Estrangeiros aproveitam fragilidade da Justiça para obter nacionalidade angolana


Estrangeiros estão a obter nacionalidade angolana.

A assunção do facto por parte do MINJUSDH surge em reacção às denúncias chegadas ao nosso jornal, em que diferentes cidadãos o responsabilizam face aos critérios que consideram frágeis para aceder aos referidos documentos.

Para que um indivíduo (sem identificação) obtenha a cédula ou o assento de nascimento no quadro do programa de massificação de registo grátis, basta que se faça acompanhar por duas "testemunhas idóneos", sendo que essas prestam uma declaração verbal e o requerente apresenta uma declaração, na qual atesta a sua naturalidade. Em caso de menor de idade, deve estar acompanhado dos pais.
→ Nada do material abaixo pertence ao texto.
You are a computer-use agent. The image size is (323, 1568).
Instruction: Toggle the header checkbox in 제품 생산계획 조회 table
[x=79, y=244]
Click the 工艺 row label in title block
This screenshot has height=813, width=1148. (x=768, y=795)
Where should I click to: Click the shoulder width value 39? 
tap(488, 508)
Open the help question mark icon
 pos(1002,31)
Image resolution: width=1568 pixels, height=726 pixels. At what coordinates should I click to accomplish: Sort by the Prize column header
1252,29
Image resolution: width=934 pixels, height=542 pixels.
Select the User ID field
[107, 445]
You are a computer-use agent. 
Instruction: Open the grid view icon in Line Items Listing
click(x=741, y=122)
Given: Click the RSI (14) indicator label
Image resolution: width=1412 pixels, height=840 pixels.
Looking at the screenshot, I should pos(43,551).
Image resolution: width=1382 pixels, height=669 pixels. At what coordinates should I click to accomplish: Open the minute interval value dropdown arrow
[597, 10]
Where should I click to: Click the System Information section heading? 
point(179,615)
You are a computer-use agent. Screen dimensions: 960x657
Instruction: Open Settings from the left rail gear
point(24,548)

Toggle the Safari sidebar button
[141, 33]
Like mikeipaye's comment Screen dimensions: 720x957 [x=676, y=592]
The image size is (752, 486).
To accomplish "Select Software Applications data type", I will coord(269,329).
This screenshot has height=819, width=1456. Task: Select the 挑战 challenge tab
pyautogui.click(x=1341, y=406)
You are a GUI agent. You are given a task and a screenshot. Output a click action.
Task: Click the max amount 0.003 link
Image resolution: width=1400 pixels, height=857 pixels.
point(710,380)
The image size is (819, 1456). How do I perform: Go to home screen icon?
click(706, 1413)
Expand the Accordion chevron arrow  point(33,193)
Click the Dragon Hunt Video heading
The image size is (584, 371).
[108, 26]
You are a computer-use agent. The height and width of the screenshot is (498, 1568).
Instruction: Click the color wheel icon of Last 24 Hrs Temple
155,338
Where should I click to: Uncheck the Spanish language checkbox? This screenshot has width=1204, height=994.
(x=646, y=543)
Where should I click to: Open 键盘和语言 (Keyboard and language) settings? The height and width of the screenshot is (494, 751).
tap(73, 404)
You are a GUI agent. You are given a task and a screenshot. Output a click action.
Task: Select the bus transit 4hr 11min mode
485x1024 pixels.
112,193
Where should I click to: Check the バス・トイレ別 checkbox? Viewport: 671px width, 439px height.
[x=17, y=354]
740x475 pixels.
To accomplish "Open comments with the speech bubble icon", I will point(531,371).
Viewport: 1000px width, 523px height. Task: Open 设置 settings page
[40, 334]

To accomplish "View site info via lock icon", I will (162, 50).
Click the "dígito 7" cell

Entretanto, falando ao NJ, o director da Delegação Provincial da Justiça em Luanda, Fernando Fortes, não observa fragilidade nos critérios, mas admitiu que estrangeiros têm procurado obter o documento através do referido programa e sublinhou que, apesar de não avançar números, sempre que apanhados, o órgão acciona o SIC, bem como a Polícia Nacional.

Entre os postos apontados como os mais procurados por estrangeiros, está a Paróquia São Francisco de Assis, da Igreja Católica, localizada no Hoji-Ya-Henda.

No âmbito do programa de massificação do registo, o MINJUSDH, fez saber Fernando Fontes, pretende registar 12 milhões de angolanos até 2022.